- _Work to complete_
Copy word for word each line from the one that has "Given: Select the Mua(0) filter tab" to the last line of the records, with no other lines.
++++++
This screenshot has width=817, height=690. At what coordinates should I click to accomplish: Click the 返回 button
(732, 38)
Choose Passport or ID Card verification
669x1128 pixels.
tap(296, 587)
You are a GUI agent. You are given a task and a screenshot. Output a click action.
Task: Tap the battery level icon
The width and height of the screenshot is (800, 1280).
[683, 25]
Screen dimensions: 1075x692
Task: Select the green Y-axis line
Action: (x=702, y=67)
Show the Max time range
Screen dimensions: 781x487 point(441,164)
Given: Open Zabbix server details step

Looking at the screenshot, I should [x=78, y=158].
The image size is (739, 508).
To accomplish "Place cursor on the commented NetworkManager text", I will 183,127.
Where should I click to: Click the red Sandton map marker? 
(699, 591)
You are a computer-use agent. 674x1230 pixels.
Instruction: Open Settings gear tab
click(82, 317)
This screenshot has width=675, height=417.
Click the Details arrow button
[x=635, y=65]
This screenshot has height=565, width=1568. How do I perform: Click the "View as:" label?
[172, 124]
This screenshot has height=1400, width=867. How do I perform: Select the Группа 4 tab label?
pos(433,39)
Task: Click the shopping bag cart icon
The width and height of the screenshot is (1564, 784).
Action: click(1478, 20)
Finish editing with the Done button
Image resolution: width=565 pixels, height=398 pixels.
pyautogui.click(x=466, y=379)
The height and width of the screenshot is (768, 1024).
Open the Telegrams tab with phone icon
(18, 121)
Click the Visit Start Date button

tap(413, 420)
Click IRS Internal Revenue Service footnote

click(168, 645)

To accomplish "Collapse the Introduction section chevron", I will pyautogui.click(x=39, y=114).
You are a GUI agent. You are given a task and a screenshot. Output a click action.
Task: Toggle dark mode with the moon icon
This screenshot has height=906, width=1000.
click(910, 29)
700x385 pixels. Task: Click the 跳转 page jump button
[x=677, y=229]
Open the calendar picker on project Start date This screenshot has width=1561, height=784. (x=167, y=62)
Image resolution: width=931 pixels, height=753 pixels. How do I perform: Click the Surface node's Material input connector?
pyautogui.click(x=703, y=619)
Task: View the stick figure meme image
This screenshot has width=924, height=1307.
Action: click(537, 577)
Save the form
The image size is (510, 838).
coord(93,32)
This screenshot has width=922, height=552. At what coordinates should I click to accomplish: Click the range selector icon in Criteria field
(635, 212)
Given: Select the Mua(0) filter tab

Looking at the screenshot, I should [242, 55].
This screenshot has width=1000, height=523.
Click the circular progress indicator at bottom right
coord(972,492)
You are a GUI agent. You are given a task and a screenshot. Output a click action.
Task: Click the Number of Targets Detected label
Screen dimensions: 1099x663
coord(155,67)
++++++
- _Result_
Given: Select the Mua(0) filter tab

Looking at the screenshot, I should [242, 55].
This screenshot has width=1000, height=523.
Click the circular progress indicator at bottom right
coord(972,492)
You are a GUI agent. You are given a task and a screenshot. Output a click action.
Task: Click the Number of Targets Detected label
Screen dimensions: 1099x663
coord(155,67)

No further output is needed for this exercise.